11 dezembro 2016NOSSOS HERÓIS – I



Podemos afirmar que, nos últimos 60 anos, o mundo mudou. Muito mudou para melhor, em alguns países e, não podemos esconder, muito mudou para pior em outros tantos países. A situação no Oriente Médio não é boa. Todos estão vendo. E, o que mudou, então, para afirmarmos que muita coisa mudou para melhor?

A tecnologia teve um avanço especial e muita coisa mudou realmente para melhor. O Brasil ainda não aprendeu a usar o avanço tecnológico para crescer em todos os itens e setores, enquanto país desenvolvido. Embora seja um dos mais ricos do planeta. A tecnologia não tem feito bem ao Brasil. Ainda não adquirimos competência para usar a tecnologia e os avanços dela.

E. sequer vamos caminhar pela esculhambação, nem pela degradação que os poderes constituídos se permitiram entrar. Entraram, fecharam a porta e jogaram a chave no mar.
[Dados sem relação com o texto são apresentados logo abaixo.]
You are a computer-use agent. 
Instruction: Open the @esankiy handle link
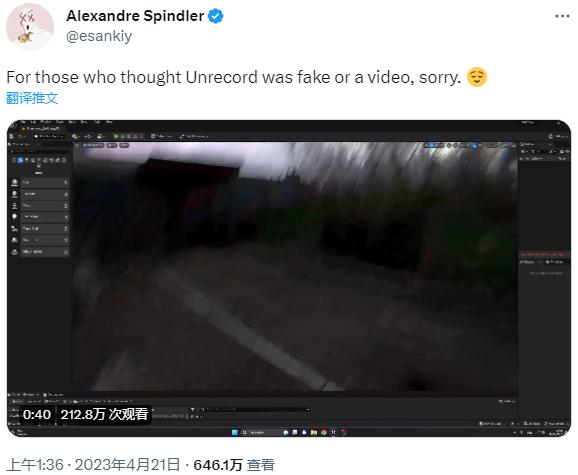tap(99, 36)
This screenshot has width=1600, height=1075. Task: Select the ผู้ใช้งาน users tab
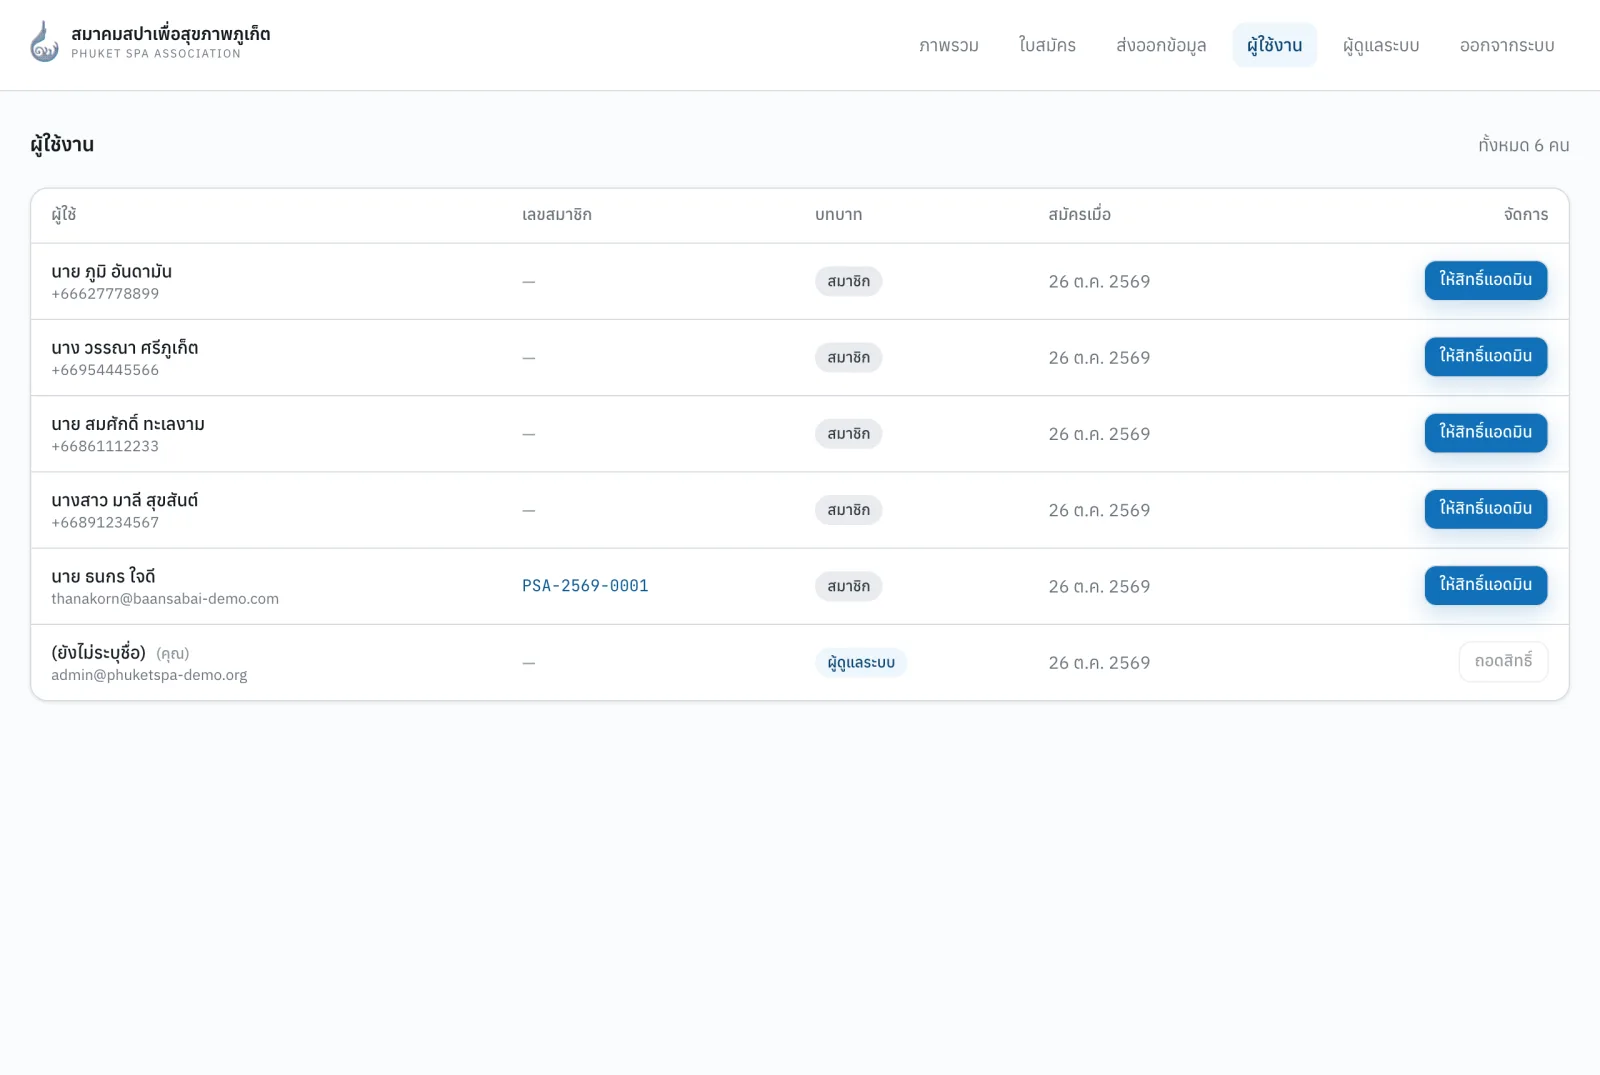(1274, 45)
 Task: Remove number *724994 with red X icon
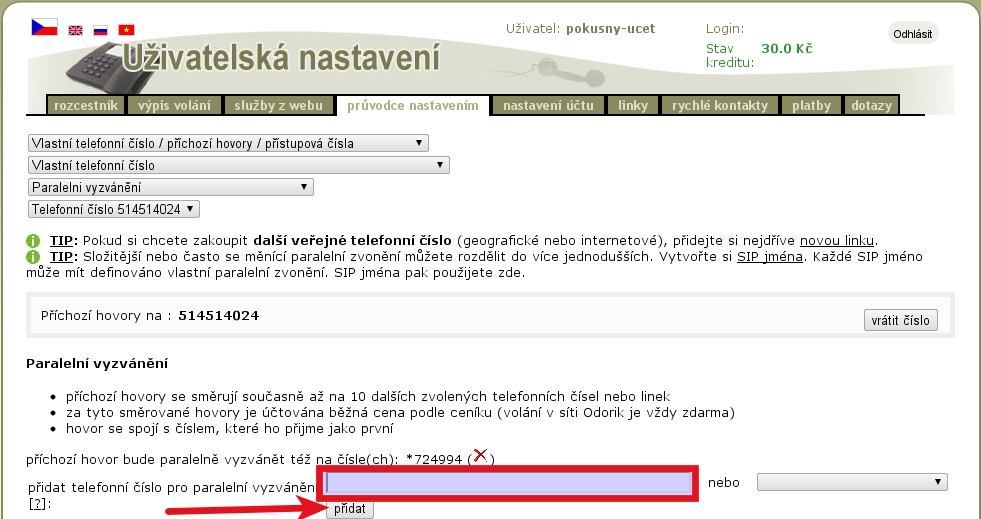[480, 457]
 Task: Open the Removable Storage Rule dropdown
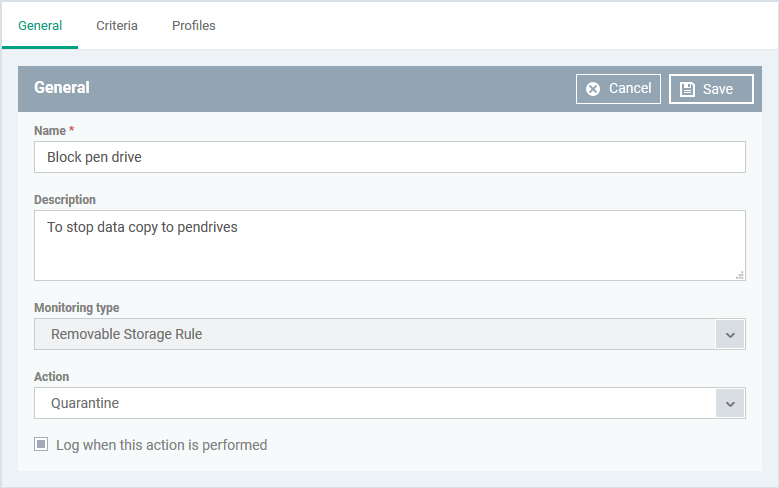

Teremos que esperar a ressaca (ou essas gerações) passarem – para que possamos tentar encontrar a chave na areia. Torçamos para que a onda do mar traga a chave de volta, e a deixe na praia.

Mais uma vez damos uma volta no passado (sem mergulhar no tempo – porque a gente mergulha é no açude, na lagoa ou no mar), e relembramos o quanto éramos felizes, e sabíamos. A disparidade com a meninada do “mundo tecnológico” de hoje é absurda. É enorme!

Raciocinemos, e vejamos quem são os “ídolos” de hoje da meninada da faixa etária que vai dos 8 aos 16 anos. As meninas brincavam de bonecas, de casinha fazendo “guisado”, assistiam à missa, confessavam e faziam a primeira comunhão (hoje chamada de primeira eucaristia – o que acaba sendo a mesma coisa), estudavam, pediam a bênção aos pais, aos avós e/ou aos tios.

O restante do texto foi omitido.